I'm not talking about handicapping a center. My thoughts are to rate bowlers against their peers by percentile. Then you could apply that ranking against whatever the handicap basis might be. The top bowlers generally filter to the top, no matter the conditions. The actual averages are irrelevant, it's how they performed against the field, not against the max score of 300.

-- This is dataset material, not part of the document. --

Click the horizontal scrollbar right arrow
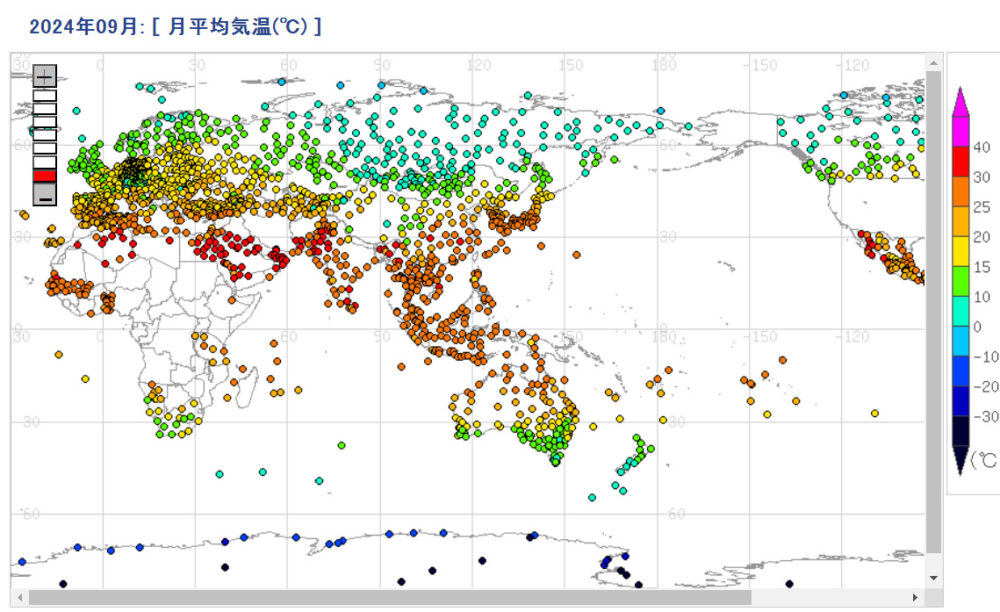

For instance, a league with 100 bowlers, the top bowler in the league would be in the top 1%. There is one data point. If the bowler is in more than one league, you have more data points. The bowler's combined league average in relation to the entire house league average, another data point. Same bowler goes to a USBC sanctioned tournament, compare how the bowler does against the field, another data point. The bowler then goes to the USBC Open, compare his results against the tournament field, another data point. Once the bowler gets a number of data points, we can "throw-out" the anomalies of extreme highs and lows. The average of the remaining data points becomes their ranking %.

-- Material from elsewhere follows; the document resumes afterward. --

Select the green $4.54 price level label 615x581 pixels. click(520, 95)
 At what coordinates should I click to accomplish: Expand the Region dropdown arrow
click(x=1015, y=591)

Each time you add a data point, the system becomes more accurate. Within a couple of years, you have a valid, accurate and easy to apply system for handicap. USBC could run this system side by side with the current one for say, two years, and then put it in place.
Handicap would be figured as follows: Using the standard 90% of 220 a 1% bowler would get zero pins. 90% of 220 = 198 * (bowler rank -1)% would be the number of sticks given.
A basic chart would look like this:
1% = 0
2% = 2 (round up)
3% = 4
4% = 6
5% = 8
...
20% = 38
...
50% = 97
etc.
We might need to adjust the reduction factor, and this will not stop the true shit-bags like Swindle from the other post, but at least it will take the house and lane pattern variances out of the equation.
Then I defer to your expertise. But ranking bowlers against their peers is different from adjusting handicap based on center ratings, and center ratings I feel WOULD be that complex. Perhaps explain what you're thinking so I can understand? I can't conceive of a way for someone to tell me how I'm going to bowl at a given center well enough that they can fairly handicap me. On a golf course? Sure, I can see that happening. Bowling? Not in the slightest, just can't see it.